In addition to the Pair Programming's own benefits, Ping-Pong Pair Programming has the following advantages:

  • TDD :)

  • Easier to find the rhythm of the development flow which can be a problem when it comes to switching pairs.

  • A much smaller problem space needs to be managed, so this enables developers to sync with the flow quicker than other styles.

  • Avoids mismatched pair issues -like one developer knows more than the other- as each developer takes turns writing tests and making them pass.

  • The work is gamified, so it puts another kind of motivation for developers.

How to do Ping-Pong Programming?

Let's say there are two developers, developer A and developer B. The development flow goes like the following:

  • A writes a failing test.

  • B makes the test pass writing only enough code to make the test pass.

  • B writes the next test.

  • A writes only enough code to make that test pass.

  • Continue until A and B both agree that there are no more tests for the unit they are currently working on.

  • Either developer can refactor the code only all tests stays "passing".

The optimal setup to work in this rhythm is two developers sitting side by side, a single computer with two input devices: That’s two monitors, two keyboards, and two mice.

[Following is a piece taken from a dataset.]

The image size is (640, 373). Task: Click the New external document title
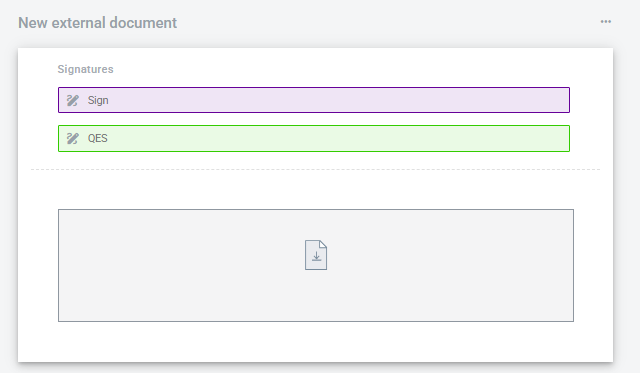[98, 23]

However, developers may do pairs remotely if they work in a remote environment via tools like Live Share etc.

Ping-Pong programming can also be done in a group which is a form of Mob Programming. So it can be called Ping-Pong Mob Programming:

  • A developer writes a failing unit test.

  • Another developer -maybe the one next to her/him- writes as little code as possible to make the test pass.

  • Another developer -maybe the one next to her/him- writes a failing unit test. And it continues like this...

  • Any developer can refactor any code when needed but only when the tests pass.

  • When the driver asks for help, the rest of the group politely helps out without any other interruption.